* **Directive**:
Could you copy out, unchanged, the lines of the records below, from the line with "on mode-chip-sentence-builder: 🔨" up to and including the line with "Looking at the image, I should click on (268, 195)."?

== Segment start ==

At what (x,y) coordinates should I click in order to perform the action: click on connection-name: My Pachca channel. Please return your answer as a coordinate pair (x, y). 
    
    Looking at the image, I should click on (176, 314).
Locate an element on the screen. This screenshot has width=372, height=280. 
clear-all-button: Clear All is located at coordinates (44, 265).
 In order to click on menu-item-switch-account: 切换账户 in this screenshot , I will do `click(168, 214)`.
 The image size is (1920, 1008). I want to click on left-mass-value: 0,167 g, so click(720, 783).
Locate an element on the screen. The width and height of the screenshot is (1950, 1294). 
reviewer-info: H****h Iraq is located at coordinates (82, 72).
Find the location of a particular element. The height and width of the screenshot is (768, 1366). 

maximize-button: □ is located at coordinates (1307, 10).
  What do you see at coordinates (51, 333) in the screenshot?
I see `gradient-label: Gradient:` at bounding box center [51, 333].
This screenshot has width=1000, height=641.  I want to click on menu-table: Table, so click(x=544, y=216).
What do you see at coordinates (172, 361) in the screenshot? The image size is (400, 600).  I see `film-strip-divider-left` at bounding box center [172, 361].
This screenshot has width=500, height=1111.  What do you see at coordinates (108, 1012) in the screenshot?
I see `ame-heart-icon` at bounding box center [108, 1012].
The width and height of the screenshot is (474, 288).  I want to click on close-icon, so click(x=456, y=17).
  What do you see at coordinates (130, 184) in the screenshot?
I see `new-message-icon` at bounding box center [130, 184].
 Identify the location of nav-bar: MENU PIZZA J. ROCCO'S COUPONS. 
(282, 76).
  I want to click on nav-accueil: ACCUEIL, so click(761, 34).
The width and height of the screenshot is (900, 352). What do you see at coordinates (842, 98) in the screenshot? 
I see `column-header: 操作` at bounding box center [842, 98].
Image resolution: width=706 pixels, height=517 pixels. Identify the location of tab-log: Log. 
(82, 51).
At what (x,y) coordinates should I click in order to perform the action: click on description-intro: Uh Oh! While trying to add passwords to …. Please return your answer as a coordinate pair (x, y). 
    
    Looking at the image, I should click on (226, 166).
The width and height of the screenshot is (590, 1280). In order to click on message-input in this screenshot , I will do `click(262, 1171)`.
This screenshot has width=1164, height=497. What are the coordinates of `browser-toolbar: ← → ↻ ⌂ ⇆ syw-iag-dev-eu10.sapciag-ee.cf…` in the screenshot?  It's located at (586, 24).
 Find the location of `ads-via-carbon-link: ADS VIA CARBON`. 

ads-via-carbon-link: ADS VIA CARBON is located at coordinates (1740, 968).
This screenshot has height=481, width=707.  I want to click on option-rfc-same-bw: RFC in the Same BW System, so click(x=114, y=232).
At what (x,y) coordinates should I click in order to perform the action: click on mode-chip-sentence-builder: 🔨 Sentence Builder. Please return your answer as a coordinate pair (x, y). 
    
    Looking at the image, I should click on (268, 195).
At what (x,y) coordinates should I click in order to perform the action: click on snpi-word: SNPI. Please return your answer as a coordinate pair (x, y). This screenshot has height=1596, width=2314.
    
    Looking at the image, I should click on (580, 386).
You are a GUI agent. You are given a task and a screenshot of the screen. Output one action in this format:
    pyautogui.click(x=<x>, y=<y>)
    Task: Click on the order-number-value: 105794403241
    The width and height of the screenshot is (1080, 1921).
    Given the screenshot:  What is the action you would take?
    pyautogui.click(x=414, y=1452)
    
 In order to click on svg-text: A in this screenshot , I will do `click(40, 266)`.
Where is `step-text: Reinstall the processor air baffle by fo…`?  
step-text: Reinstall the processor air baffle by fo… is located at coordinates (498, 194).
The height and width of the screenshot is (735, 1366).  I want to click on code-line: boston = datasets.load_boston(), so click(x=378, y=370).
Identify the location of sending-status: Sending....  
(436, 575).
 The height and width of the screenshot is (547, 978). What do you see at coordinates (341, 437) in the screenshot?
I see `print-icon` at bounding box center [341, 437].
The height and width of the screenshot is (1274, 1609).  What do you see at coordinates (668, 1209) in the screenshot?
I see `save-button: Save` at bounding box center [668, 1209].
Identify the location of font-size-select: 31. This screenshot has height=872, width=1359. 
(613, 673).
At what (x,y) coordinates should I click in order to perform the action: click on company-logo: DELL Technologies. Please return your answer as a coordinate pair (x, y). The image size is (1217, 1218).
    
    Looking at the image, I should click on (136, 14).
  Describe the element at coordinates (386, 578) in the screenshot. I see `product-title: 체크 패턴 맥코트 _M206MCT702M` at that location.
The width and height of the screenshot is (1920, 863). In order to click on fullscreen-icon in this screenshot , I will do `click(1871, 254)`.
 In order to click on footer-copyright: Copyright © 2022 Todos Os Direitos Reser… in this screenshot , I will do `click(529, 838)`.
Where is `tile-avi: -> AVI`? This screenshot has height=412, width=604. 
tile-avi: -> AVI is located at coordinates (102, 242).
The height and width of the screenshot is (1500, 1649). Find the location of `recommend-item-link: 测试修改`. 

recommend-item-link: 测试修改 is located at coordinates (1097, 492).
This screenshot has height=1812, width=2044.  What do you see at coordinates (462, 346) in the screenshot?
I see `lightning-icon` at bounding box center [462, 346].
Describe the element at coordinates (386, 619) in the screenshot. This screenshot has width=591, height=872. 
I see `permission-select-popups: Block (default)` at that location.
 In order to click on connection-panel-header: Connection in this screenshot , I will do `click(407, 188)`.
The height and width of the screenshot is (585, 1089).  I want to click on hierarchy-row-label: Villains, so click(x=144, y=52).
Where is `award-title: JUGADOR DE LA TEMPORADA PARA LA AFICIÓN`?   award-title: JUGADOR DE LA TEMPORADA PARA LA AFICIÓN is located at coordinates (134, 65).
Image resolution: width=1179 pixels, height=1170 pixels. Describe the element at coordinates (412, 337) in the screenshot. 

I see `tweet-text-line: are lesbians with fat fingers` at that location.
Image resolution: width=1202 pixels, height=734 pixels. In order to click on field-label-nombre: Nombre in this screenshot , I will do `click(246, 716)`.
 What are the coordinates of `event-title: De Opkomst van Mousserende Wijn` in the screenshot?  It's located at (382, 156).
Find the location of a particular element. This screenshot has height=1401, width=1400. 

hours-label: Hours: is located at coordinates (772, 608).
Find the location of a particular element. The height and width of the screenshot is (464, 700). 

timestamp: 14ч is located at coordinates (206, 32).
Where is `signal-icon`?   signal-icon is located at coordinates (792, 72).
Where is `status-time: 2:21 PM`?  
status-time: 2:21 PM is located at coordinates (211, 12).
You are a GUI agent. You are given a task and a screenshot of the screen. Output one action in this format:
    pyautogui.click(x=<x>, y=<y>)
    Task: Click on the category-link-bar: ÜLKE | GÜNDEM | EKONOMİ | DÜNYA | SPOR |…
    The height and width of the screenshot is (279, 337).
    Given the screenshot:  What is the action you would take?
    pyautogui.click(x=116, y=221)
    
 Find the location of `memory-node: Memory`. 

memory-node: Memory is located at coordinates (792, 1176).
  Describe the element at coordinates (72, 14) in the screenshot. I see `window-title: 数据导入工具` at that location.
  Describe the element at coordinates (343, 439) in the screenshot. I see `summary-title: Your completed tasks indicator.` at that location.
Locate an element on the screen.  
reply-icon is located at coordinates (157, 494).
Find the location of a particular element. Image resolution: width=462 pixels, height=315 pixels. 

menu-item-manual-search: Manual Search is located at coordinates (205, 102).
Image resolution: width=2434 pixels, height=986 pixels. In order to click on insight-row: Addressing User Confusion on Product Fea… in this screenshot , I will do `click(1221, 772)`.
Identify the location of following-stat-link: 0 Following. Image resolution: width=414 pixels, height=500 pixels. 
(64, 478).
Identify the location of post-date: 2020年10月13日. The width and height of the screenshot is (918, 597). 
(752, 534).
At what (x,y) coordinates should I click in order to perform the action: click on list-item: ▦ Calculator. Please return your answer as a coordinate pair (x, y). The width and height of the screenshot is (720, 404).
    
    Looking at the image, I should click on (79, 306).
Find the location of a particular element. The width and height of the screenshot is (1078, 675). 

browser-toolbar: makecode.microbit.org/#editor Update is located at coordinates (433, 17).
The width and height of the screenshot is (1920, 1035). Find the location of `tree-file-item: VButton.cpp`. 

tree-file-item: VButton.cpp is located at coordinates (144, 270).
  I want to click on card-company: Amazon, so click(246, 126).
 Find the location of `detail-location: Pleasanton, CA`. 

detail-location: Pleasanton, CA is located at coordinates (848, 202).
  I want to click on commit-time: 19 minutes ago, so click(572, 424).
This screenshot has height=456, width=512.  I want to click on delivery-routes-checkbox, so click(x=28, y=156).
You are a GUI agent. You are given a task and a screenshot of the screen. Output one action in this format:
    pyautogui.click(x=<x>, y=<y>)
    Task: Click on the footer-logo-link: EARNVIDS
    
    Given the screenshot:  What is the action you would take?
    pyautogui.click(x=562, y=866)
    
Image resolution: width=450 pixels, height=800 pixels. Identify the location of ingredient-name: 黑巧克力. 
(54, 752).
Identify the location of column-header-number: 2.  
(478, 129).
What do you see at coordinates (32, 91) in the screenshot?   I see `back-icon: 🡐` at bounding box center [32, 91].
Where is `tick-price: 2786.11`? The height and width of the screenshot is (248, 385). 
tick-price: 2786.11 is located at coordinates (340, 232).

== Segment end ==

* **Response to this exercise**:
At what (x,y) coordinates should I click in order to perform the action: click on mode-chip-sentence-builder: 🔨 Sentence Builder. Please return your answer as a coordinate pair (x, y). 
    
    Looking at the image, I should click on (268, 195).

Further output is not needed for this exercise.